Inspiration

We aimed to best make use of our group's diverse skillsets while also creating an app or service that could serve as a useful tool. We all feel that we want to be more socially responsible about the food products we buy, but the information to make these decisions can be difficult to access and parse. After finding a dataset that provides information on the environmental impact of many of our country's largest companies, we created an app to quickly connect the average shopper to detailed information on food manufacturers' carbon footprints.

What it does

We envision our app used primarily by shoppers seeking to better understand the impact of their buying habits. The shopper would use the app to take a picture of an unknown food item and would receive a simple composite score out of 100 rating the ecological responsibility of both the item and its manufacturer. The user may then scan another item or select "learn more" to be directed to a webpage with information on the highest-scoring foods and companies in that specific category. Our app features a quick-responding UI and requires only 4 taps to access all relevant information.

How we built it

The work for this app was split evenly among the three of us. One member of your group focused on the server, database, and website; another member did the iOS Application, and a third member provided visual design work, CSS programing and research.

We first made parts of the application and server, focusing on achieving reliable communication between the two. We also experimented with Google Vision API and learned to send images in a post request. Our system automatically sends each user-taken photo to the Google Vision API; the response is sent to the server where it is used to query a database to relay the composite score of the food and parent company back to the app.

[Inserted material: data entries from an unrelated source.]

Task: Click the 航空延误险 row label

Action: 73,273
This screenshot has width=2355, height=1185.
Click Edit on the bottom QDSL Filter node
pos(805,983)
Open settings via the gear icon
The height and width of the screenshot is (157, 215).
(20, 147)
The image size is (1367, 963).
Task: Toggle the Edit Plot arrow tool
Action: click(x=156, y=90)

The user will be presented this score as well as the opportunity to learn about more environmentally-sustainable foods in the category. This "learn more" option directs the user to an embedded web page displaying three high-scoring foods.

Challenges we ran into

We struggled with some technical aspects of the project, including learning to parse JSON files in Swift and making asynchronous calls from javascript to update the webpage. We also aimed to scan brands that we saw around us and at the store, not necessarily the large conglomerates that owned the brands; for this reason we created a hypothetical dataset that provided scores for individual food products and connections with larger corporations. That way we would scan a bag of M&Ms, for example, and get true information about Mars, the parent company.